Merci à Boulogne Billancourt d'avoir donné son envol international à Renault

A l'heure où les critiques pleuvent vertement sur les dirigeants des entreprises et plus particulièrement ceux du CAC 40 pour leur choix stratégiques et les conséquences en termes de diminution d'effectifs, nous essayons de comprendre la logique des stratégies mises en œuvre pour Renault.

La stratégie et les orientations économiques du pool de direction d'une entreprise est un ensemble d'orientations visant à établir un avantage comparatif ou spécifique par rapport à un concurrent. Elles s'établissent en fonction de plusieurs critères qui peuvent être la qualité, la quantité, le savoir-faire, la politique économique d'un pays à un instant donné, la stabilité ou la rentabilité économique, la recherche de compétitivité, la conquête de nouveaux marchés, etc...

Tous ces éléments aboutissent à des décisions qui sont parfois très impopulaires localement mais qui vont permettre à l'entreprise de vivre, voire de survivre et se repositionner si la situation est difficile pour elle à un moment donné.

Pour illustrer la difficulté des choix, nous allons nous attacher à décrypter les choix de 3 grands groupes européens automobiles : Renault-Nissan, Peugeot et Le groupe VAG.

Pourquoi choisir ces 3 groupes ? Parce qu'ils ont des stratégies radicalement différentes.

Les constructeurs automobiles ont produit dans le monde 82,7 millions de véhicules.

Tout d'abord que sait faire Renault historiquement : Renault et Nissan fabriquent des véhicules d'une qualité moyenne à un prix moyen dont l'objectif est de plaire à la classe moyenne des pays du monde entier. L'alliance Renault-Nissan est un constructeur mondial qui vend 8,03 millions de véhicules par an en 2011, soit 10% du marché mondial. C'est le troisième constructeur automobile mondial.

Chaque fois que Renault a tenté de se créer un accès dans un nouveau segment ou un marché de l'automobile captif, cela a été le fiasco : Lorsque dans les années 70, la Régie a voulu pénétrer le marché américain : un fiasco.

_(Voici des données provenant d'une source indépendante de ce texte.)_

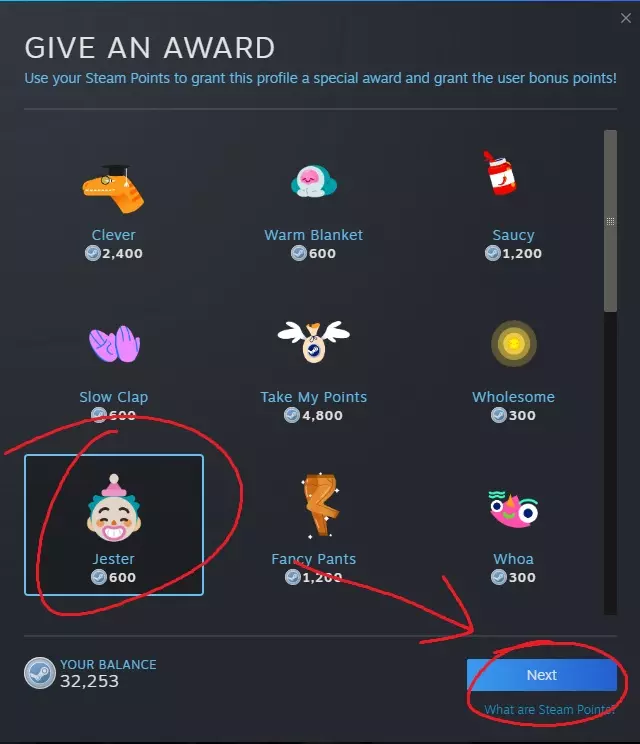Select the Whoa surprised face award
The width and height of the screenshot is (640, 744).
(x=513, y=510)
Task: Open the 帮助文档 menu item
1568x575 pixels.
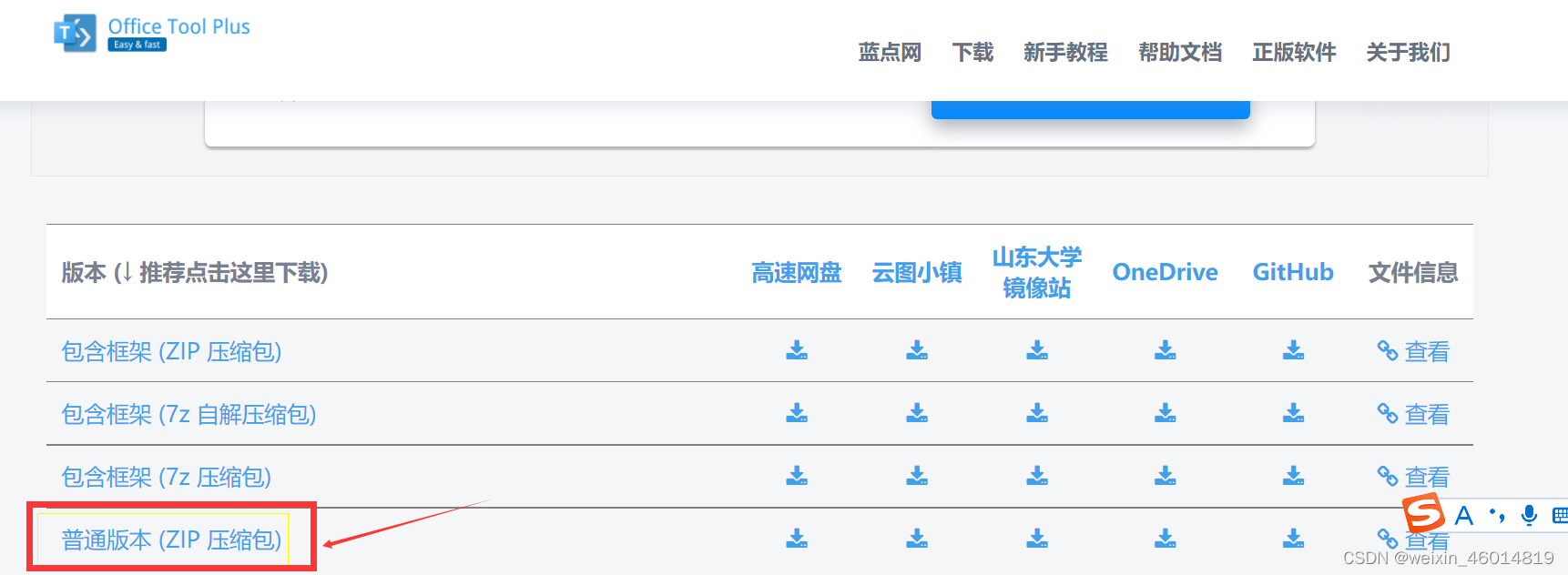Action: pos(1179,53)
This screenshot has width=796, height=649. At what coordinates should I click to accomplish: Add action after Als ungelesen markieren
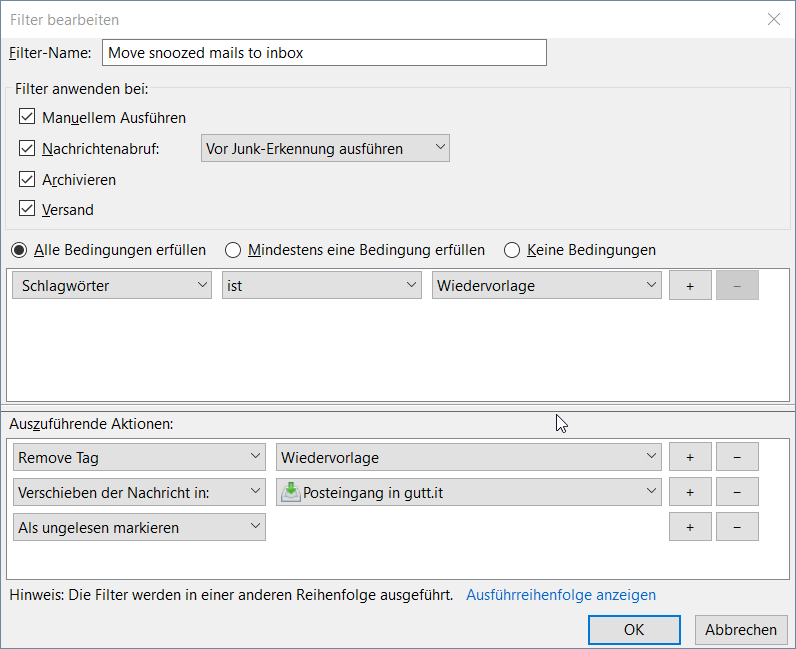pos(690,527)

Lorsque Renault en même temps que Peugeot a tenté de développer une filière haut de gamme avec les « Baccara », le fiasco...

Renault et la réussite Dacia

Pour les clients, Renault devait vendre des voitures moyennes, des « voitures à vivre » qui est devenu leur slogan dans les années 80. Renault ne pouvait se contenter de ce segment, donc, Renault a racheté Nissan pour pénétrer les marchés asiatiques, américains et le haut de gamme, car les dirigeants de l'époque ont bien compris qu'il fallait devenir un constructeur mondial.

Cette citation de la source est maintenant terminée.